▶ [Data]:
------------------------------------------------------------

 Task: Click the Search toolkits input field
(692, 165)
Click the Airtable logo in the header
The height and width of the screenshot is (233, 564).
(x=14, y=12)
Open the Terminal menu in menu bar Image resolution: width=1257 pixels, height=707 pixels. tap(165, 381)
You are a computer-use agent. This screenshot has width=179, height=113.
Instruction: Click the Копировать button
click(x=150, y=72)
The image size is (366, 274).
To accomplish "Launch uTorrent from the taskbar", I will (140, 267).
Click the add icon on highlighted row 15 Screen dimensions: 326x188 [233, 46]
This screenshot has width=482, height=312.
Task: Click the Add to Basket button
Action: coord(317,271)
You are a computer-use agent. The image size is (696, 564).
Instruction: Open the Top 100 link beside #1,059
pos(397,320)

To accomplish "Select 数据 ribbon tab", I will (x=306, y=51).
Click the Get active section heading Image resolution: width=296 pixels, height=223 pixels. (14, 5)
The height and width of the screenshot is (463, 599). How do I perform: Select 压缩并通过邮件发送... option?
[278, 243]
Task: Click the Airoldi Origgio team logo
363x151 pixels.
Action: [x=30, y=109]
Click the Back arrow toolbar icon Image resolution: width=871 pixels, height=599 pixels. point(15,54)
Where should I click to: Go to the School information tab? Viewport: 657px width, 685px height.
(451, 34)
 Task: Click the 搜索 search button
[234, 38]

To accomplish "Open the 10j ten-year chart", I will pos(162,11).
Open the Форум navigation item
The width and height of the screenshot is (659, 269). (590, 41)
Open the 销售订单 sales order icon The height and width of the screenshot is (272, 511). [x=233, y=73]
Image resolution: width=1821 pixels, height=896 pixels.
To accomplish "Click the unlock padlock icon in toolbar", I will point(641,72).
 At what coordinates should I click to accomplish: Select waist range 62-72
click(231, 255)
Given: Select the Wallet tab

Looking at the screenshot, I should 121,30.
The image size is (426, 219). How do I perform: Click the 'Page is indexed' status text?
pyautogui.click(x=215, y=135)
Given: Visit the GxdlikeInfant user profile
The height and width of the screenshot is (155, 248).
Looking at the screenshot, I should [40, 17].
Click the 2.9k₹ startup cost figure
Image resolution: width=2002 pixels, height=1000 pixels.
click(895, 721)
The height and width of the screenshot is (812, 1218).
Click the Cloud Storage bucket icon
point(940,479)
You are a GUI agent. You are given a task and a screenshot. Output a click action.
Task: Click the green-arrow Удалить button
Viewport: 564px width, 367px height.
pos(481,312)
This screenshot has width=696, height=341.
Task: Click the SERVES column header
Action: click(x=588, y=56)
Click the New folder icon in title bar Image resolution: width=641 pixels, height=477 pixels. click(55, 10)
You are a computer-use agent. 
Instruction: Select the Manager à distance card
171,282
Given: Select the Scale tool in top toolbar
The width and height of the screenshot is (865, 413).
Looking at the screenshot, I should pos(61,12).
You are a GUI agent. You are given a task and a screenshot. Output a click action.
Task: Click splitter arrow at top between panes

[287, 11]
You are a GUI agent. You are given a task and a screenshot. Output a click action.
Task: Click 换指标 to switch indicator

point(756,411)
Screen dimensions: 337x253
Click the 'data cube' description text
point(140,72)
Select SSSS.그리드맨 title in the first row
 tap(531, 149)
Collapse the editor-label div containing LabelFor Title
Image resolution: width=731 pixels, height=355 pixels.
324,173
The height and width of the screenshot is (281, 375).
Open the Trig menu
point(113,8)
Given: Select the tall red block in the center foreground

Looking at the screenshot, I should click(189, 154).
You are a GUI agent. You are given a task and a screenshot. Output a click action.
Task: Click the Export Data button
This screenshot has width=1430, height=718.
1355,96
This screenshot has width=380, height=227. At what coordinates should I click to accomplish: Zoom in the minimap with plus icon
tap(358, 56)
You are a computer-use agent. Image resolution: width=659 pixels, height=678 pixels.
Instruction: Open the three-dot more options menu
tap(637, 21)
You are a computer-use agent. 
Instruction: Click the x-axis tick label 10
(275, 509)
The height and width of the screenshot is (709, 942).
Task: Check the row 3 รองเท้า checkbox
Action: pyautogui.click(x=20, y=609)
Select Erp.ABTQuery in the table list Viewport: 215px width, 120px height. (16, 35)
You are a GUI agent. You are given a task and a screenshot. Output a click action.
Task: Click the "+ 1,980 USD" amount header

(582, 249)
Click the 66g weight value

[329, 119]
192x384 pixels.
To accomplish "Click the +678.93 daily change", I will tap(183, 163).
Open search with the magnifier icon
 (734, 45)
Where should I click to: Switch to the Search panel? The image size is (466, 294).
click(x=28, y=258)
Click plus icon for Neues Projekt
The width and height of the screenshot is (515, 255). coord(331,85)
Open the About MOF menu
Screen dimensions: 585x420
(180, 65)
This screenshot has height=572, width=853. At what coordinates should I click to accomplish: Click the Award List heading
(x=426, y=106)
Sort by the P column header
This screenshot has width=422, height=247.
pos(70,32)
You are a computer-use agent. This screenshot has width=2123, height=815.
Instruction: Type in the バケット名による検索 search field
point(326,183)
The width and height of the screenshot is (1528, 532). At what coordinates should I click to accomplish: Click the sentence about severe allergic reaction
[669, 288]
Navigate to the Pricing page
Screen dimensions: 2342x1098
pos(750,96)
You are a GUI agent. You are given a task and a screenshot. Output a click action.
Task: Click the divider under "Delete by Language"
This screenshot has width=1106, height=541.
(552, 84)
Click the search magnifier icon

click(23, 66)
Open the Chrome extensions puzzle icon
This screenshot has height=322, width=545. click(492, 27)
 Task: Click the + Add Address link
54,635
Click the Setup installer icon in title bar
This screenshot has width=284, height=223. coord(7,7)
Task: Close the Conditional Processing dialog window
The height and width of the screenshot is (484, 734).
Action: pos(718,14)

------------------------------------------------------------

▶ [Description of the task]: Taking the entries above, write out exactly each line from the one holding "Image resolution: width=1821" to the one holding "Given: Visit the GxdlikeInfant user profile", both included, and stop there.

▶ [Solution to this exercise]:
Image resolution: width=1821 pixels, height=896 pixels.
To accomplish "Click the unlock padlock icon in toolbar", I will point(641,72).
 At what coordinates should I click to accomplish: Select waist range 62-72
click(231, 255)
Given: Select the Wallet tab

Looking at the screenshot, I should 121,30.
The image size is (426, 219). How do I perform: Click the 'Page is indexed' status text?
pyautogui.click(x=215, y=135)
Given: Visit the GxdlikeInfant user profile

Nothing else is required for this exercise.